Luki Permana Putra, kuasa hukum Nikson Brillyan Maskikit (salah satu DC tersangka), menyoroti sikap arogan Tjetjep yang dianggap kebal hukum. Luki mengungkapkan adanya perbedaan keterangan Tjetjep. Awalnya, Tjetjep mengklaim hanya kebetulan berada di lokasi kejadian saat keributan terjadi, datang untuk membeli makanan berbuka puasa. Namun, keterangan ini berbeda dengan pengakuannya kepada staf PT. Perkasa Abadi Perdana pada 11 November 2024, di mana Tjetjep mengaku sebagai pengacara Abdul Proko Santoso, yang bermasalah dengan tagihan kartu kredit.
Lebih mengejutkan, terungkap bahwa Abdul Proko Santoso juga menunjuk Ahmad Fahmi Ardiyansyah, anak Tjetjep, sebagai pengacaranya. Luki mempertanyakan profesionalisme Tjetjep sebagai pengacara yang seharusnya menjelaskan konsekuensi hukum atas penunggakan pembayaran kartu kredit, bukan malah mendorong kliennya untuk melanggar hukum. Luki juga menyayangkan sikap Tjetjep yang terkesan menjadi korban, menilai tindakan tersebut tidak gentleman.
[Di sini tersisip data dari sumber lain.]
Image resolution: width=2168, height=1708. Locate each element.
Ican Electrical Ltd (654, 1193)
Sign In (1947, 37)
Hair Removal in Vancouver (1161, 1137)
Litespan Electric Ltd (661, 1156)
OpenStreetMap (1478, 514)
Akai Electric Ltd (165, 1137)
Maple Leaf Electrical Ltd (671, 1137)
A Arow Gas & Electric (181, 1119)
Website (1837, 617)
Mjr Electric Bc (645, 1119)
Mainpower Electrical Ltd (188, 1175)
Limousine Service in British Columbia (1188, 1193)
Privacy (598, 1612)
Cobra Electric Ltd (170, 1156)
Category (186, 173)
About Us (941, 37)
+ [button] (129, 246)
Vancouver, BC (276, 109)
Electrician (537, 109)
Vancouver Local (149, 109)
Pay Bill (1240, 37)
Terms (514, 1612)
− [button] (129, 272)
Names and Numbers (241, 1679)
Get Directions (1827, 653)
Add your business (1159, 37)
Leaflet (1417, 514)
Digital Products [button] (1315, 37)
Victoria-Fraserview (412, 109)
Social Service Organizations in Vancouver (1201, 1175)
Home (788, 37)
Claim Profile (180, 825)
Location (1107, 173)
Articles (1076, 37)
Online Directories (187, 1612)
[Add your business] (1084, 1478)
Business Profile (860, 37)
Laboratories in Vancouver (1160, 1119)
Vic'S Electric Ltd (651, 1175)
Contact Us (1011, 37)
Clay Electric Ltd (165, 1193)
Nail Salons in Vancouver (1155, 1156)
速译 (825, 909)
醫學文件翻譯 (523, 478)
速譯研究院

Luki juga menyoroti klaim Tjetjep yang sedang berpuasa saat kejadian, namun dianggap berbohong. Ia mempertanyakan etika dan kredibilitas Tjetjep, khususnya dengan julukan “Gus Yasien” yang melekat padanya. Luki mendesak Tjetjep untuk jujur dan bertanggung jawab atas pernyataannya di berbagai media.
Kejanggalan lain yang diungkap Luki adalah klaim Tjetjep yang mengaku tidak mengenal Abdul Proko Santoso, meskipun ia dan anaknya menjadi kuasa hukumnya. Luki juga mempertanyakan tantangan duel yang diajukan Tjetjep kepada Nikson. Ia menilai tindakan tersebut tidak mencerminkan perilaku seorang pengacara profesional.
Klaim Tjetjep mengalami gegar otak akibat penganiayaan juga dipertanyakan Luki. Ia mempertanyakan bagaimana seseorang yang mengalami gegar otak dapat berjalan sendiri dan membuat laporan polisi. Luki juga menyinggung latar belakang Tjetjep sebagai mantan petinju dan ahli bela diri, yang menurutnya, seharusnya mampu mengatasi empat orang tanpa keahlian bela diri. Ketiadaan bukti kekerasan fisik pada Nikson dan ketiga rekannya semakin memperkuat keraguan Luki terhadap kebenaran keterangan Tjetjep.
Tim kuasa hukum Nikson berharap polisi dapat menangani kasus ini secara adil dan objektif, dengan mempertimbangkan fakta-fakta yang ada. Mereka akan terus memperjuangkan keadilan bagi klien mereka.